Sheep farming, as a traditional activity, has undergone significant changes in recent years, with more and more farmers trying to become sheep farmers because it is no longer seen as a simple backyard activity, a forced saving activity or a marginal use of pastures, but as a potential business. However, given this favorable outlook, trends in agricultural input prices, climate change, public policies, integration into production chains, as well as the dissemination of products and market niches must be taken into account. Sheep are mainly reared for their meat (lamb), milk, and fiber (wool) as well as certain by-products such as lanolin and skin. Most farms are managed so that sheep can be grazed either under the control of a shepherd or sheepdog, or they can be fed in pens and feedlots for finishing and sale, supplemented with green fodder, hay or silage or cereals. The existence of transhumance, which is a seasonal movement of livestock between fixed summer and winter pastures, has a traditional and cultural relevance in some countries (e.g. Spain, Mexico or Mongolia) or can nowadays be seen as rural tourism.
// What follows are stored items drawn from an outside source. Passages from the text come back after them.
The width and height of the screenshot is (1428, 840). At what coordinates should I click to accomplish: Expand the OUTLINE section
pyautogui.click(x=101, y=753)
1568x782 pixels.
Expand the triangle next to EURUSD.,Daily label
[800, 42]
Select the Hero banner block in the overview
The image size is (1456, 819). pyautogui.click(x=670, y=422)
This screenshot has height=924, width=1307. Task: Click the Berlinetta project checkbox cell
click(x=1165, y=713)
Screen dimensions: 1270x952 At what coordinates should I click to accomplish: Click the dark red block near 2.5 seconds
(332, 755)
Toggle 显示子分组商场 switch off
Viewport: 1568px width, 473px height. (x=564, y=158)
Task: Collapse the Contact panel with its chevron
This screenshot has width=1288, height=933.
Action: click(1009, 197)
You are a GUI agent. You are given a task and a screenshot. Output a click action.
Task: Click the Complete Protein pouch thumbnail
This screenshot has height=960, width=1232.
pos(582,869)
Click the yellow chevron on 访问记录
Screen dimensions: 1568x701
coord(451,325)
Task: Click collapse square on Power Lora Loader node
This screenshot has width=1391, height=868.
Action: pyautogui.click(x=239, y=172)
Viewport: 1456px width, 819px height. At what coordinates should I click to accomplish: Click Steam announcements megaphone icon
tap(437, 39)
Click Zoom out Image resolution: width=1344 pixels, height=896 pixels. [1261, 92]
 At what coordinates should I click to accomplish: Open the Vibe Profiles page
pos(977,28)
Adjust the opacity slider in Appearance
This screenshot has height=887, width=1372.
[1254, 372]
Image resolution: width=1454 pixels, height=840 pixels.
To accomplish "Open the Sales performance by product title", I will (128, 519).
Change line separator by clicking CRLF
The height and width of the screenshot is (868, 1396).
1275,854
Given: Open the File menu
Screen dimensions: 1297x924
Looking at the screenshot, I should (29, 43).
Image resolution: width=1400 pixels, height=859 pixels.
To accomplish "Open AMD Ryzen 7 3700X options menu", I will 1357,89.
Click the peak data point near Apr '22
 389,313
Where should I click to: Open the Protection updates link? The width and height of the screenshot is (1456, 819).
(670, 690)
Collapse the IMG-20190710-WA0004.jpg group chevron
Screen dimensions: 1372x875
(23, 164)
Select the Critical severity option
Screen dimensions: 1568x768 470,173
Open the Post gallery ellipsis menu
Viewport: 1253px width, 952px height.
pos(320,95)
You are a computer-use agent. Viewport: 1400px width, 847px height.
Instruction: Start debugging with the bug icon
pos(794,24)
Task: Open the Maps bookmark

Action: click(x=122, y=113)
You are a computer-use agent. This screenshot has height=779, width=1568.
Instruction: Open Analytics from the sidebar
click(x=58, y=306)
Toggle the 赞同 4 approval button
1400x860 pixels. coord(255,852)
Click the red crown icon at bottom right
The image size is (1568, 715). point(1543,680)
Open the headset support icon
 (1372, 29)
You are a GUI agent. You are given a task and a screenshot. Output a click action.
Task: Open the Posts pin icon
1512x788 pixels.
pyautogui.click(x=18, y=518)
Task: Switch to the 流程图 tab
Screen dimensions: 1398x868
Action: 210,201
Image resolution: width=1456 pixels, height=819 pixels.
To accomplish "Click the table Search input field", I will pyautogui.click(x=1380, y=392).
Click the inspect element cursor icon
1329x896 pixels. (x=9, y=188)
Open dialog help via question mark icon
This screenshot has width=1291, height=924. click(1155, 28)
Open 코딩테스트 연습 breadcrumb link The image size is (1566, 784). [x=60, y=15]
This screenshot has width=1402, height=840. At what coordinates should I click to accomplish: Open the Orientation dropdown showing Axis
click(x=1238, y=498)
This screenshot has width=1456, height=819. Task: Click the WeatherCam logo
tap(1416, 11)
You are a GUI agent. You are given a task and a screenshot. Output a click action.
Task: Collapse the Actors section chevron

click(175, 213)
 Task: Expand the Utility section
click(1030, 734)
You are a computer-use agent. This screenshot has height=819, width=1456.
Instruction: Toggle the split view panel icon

The main sources of income of a farm come from the sale of lambs, wool through shearing and skins and other systems such as the dairy system. Its main objective is the production of milk and its products (e.g. cheese, yogurt, sweets). The selection of various breeds suitable for the region (wool or hair and their crossbreeds) and the market conditions (live weight and slaughter age) are of vital importance for the market to function.
As for the sanitary system, good disease control (Brucella, tuberculosis, scrapie) or parasite control is of utmost importance. The anthelmintic properties of plants offer sustainable and environmentally acceptable alternatives to reduce the use of chemical anthelmintic drugs. Among the natural products used (plant extracts, essential oils, secondary compounds, tannins, polyphenols etc.) tannins are included in the category of antimicrobial phytochemicals with promising results in ruminants, reducing gastrointestinal parasites, and decreasing CH4 emissions to the environment.